_PROBLEM_. Please give an exact copy of every line from the one holding "Image resolution: width=396" through the final line of the records below.
= Beginning of Section =
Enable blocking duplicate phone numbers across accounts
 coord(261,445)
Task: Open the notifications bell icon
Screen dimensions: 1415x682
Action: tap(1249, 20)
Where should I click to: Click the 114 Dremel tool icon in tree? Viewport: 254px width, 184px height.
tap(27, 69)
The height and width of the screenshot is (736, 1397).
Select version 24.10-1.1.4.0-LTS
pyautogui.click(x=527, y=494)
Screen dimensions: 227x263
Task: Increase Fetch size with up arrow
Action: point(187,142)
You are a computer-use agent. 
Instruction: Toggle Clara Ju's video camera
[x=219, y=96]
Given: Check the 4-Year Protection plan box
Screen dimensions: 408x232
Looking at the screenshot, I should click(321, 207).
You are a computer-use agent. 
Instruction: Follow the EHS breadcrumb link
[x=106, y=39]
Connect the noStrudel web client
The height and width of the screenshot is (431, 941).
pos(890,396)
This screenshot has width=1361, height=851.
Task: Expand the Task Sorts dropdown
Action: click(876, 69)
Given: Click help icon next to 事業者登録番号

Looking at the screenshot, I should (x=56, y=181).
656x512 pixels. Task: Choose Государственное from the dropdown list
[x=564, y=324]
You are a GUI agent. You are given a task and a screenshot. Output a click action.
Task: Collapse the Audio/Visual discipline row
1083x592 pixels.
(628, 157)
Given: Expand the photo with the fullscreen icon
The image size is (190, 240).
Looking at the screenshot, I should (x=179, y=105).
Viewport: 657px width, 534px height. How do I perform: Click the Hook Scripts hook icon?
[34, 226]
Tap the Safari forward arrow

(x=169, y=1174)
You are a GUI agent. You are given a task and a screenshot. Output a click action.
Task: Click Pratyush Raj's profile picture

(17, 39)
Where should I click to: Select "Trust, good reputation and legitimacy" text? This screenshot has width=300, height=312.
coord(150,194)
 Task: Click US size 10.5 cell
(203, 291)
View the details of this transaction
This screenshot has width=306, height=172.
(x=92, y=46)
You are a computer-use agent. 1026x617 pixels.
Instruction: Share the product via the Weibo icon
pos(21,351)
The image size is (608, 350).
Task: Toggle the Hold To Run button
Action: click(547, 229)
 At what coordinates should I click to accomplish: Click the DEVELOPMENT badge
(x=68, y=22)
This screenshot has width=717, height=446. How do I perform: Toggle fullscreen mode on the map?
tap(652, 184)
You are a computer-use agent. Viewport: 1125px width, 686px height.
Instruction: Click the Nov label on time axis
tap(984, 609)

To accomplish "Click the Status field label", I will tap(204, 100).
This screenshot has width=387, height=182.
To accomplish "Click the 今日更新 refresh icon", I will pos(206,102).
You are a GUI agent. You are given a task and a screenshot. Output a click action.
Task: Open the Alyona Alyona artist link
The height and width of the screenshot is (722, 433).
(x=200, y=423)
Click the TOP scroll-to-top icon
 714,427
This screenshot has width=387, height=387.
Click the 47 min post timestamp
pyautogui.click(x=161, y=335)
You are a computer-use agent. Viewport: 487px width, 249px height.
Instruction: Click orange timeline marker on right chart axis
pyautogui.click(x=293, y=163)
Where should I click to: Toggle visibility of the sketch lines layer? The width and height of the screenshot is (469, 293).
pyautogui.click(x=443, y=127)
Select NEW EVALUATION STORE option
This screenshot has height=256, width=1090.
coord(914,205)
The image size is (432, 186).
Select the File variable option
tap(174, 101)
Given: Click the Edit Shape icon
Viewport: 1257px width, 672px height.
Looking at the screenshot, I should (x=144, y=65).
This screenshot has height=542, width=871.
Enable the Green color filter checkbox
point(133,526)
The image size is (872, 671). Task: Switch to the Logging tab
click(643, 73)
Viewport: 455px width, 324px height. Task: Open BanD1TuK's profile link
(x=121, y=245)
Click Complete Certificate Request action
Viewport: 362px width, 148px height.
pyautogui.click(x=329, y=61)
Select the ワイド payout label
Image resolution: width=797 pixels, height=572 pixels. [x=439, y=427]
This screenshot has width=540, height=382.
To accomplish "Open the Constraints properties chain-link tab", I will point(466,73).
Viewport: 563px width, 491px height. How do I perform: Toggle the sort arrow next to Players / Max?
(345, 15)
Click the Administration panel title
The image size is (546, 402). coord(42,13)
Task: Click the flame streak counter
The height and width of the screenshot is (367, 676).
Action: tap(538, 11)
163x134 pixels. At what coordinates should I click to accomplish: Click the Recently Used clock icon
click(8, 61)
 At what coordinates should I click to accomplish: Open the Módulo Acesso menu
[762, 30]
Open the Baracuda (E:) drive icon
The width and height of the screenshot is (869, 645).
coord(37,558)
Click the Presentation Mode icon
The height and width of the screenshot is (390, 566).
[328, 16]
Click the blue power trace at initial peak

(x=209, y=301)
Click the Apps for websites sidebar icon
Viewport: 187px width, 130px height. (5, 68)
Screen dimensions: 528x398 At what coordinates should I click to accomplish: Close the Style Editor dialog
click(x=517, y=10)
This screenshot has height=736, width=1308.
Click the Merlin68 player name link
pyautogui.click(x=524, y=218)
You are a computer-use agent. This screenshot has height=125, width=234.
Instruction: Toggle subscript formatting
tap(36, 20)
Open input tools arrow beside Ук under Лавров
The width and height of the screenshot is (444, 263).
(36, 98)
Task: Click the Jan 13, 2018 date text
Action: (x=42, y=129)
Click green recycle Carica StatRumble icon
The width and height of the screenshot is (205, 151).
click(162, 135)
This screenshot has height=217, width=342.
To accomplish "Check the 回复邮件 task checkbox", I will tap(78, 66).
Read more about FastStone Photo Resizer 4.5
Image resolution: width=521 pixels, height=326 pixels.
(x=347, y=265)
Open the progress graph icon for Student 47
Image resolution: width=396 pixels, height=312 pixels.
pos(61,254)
= End of Section =
_SOLUTION TO THE EXERCISE_.
Image resolution: width=396 pixels, height=312 pixels.
pos(61,254)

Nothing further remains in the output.